::: Dataset records :::

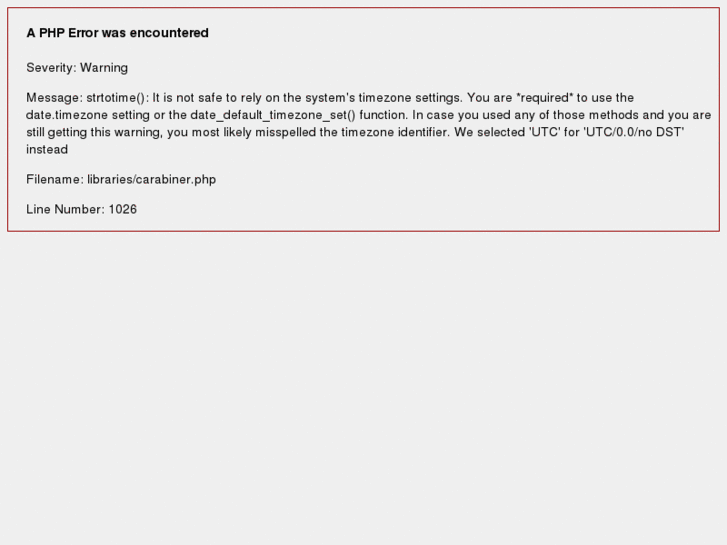Click the 'A PHP Error was encountered' heading
This screenshot has width=727, height=545.
[x=117, y=33]
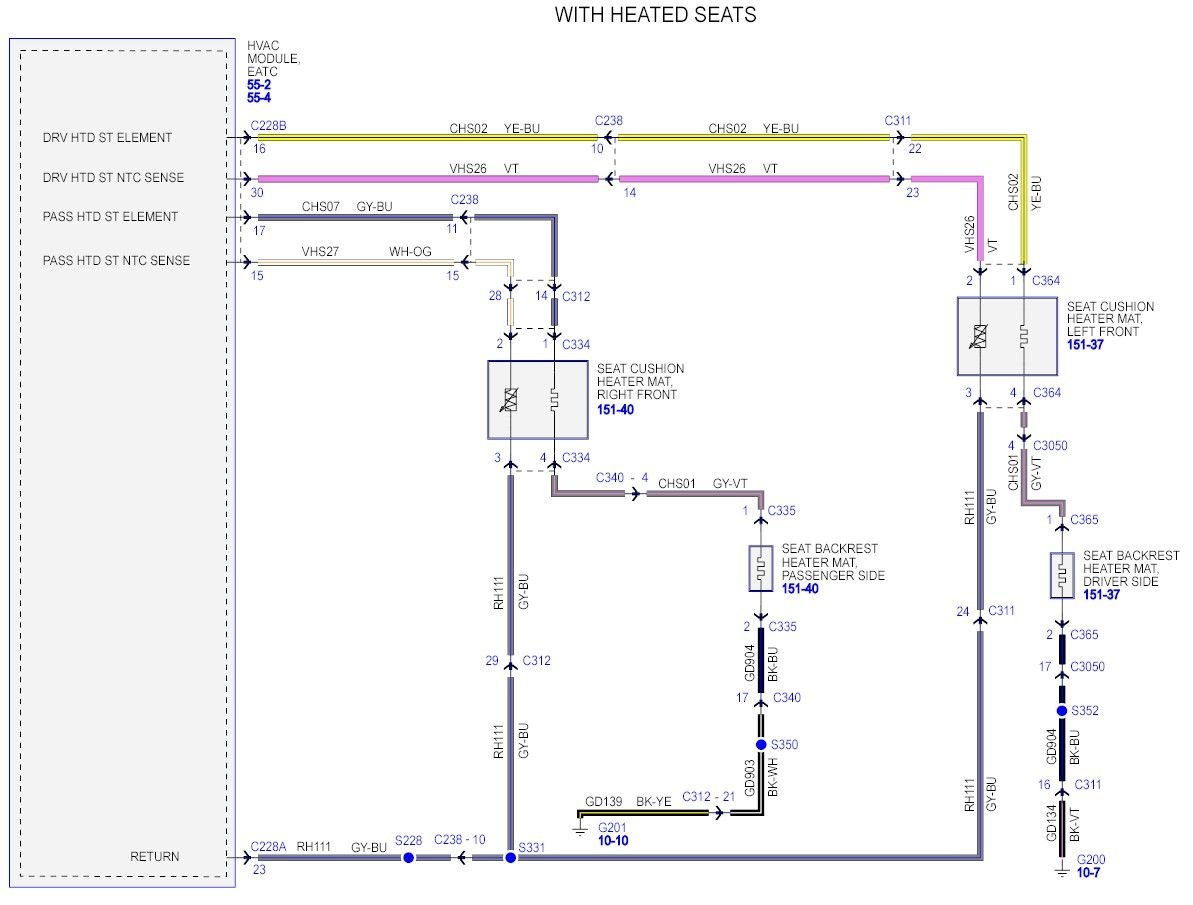
Task: Click the driver side backrest heater mat symbol
Action: click(x=1062, y=575)
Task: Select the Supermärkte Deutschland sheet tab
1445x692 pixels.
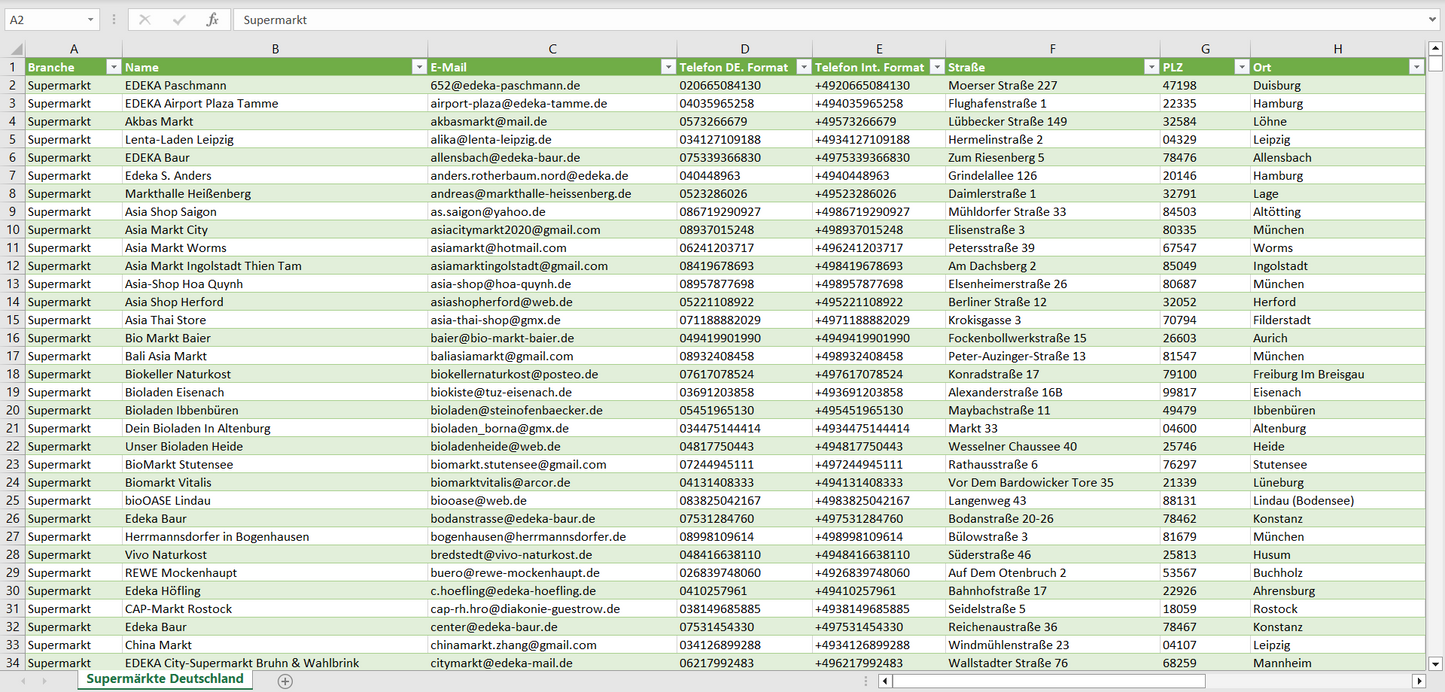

:::

Go to the line with "Task: Select the" in the entries above. Reproduce that line and each one after it to the end, exactly and without the pictures.

▸ **Output below**
Task: Select the Supermärkte Deutschland sheet tab
1445x692 pixels.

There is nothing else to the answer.